LOG 19 - SAMUDRA

Aku mengambil kotak P3K dari Hawa, meletakkannya kembali ke tempat. Anak itu memberiku tatapan penuh tanya. Kualihkan pandangan matanya itu pada sosok yang tengah terbaring di atas tempat tidur. Candra sedang memastikan ulang bahwa kondisi Gemintang terbilang baik.

Aku dan Candra bertukar anggukan, lalu kugiring Hawa keluar ruangan, menutup pintu setelahnya. Orang-orang yang menunggu di luar langsung menatapku seolah menuntut jawab.

“Kondisi Bu Gemintang baik. Kalian bantu doa saja.” Ketika tatapan mereka beralih, aku ganti menarik perhatian Hawa. “Wa, kamu istirahat saja. Seharian kamu ‘kan mengekor Rawi, bantu menangkap penjahat itu pula. Biar Pelangi diurus Angkasa.”

Hawa menurut. Di saat bersamaan, kudengar dering telepon yang tertanam di dinding lobi.

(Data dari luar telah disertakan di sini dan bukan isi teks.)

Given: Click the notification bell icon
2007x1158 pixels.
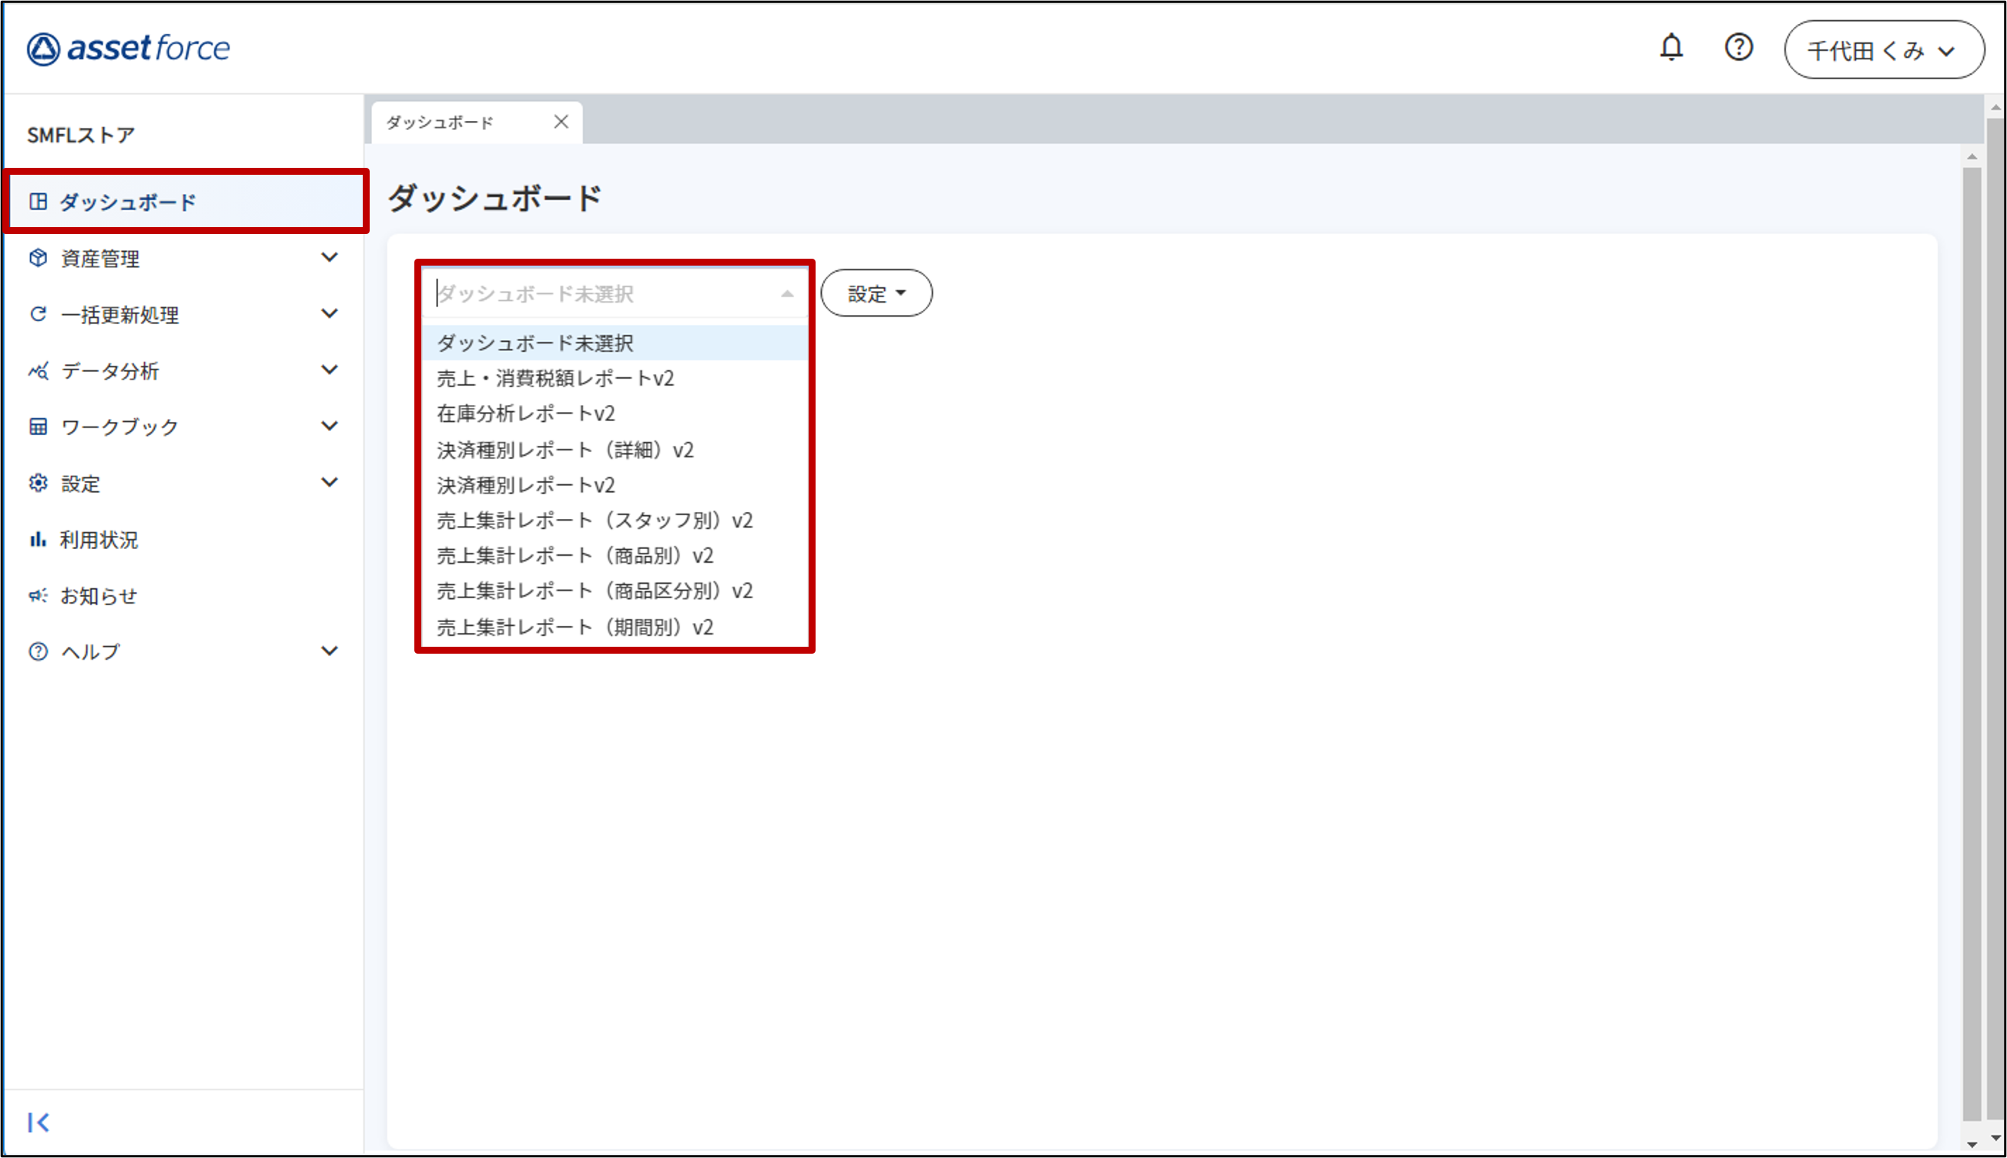Looking at the screenshot, I should pyautogui.click(x=1671, y=48).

“Itu pasti Mas Rawi!” Binar menghampiri telepon seperti anak yang kasmaran pada pacarnya.

Namun, aku lebih dulu sampai dan memegang gagang itu sebelum Binar. “Biar Bapak saja. Anak-anak dilarang mengurus masalah yang berat.”

“Lebih berat Kak Senja kali, Pak.”

“Ha, bicara apa kamu?” teriak Senja dari arah belakang.

“Jangan bertengkar! Ingat situasinya ya.” Aku lekas mengangkat telepon. Di ujung sana, terdengar suara Rawi bercampur napasnya yang tak teratur. Binar masih saja setia menantiku dan berusaha menguping. Kudorong saja wajahnya, mengusirnya. Kuabaikan gerutuan yang meluncur di sela bibirnya, fokus pada ucapan Rawi.

“Jangan gegabah, Wi! Amati dulu situasinya, baru bertindak. Ngomong-ngomong, kamu sudah melihat Embun?”

“Aku tidak melihatnya di sekitar. Dugaanku dia ada di dalam.”

“Ada berapa orang di sana?”

“Aku melihat dua di luar, satu di dalam sedang bersandar di jendela.”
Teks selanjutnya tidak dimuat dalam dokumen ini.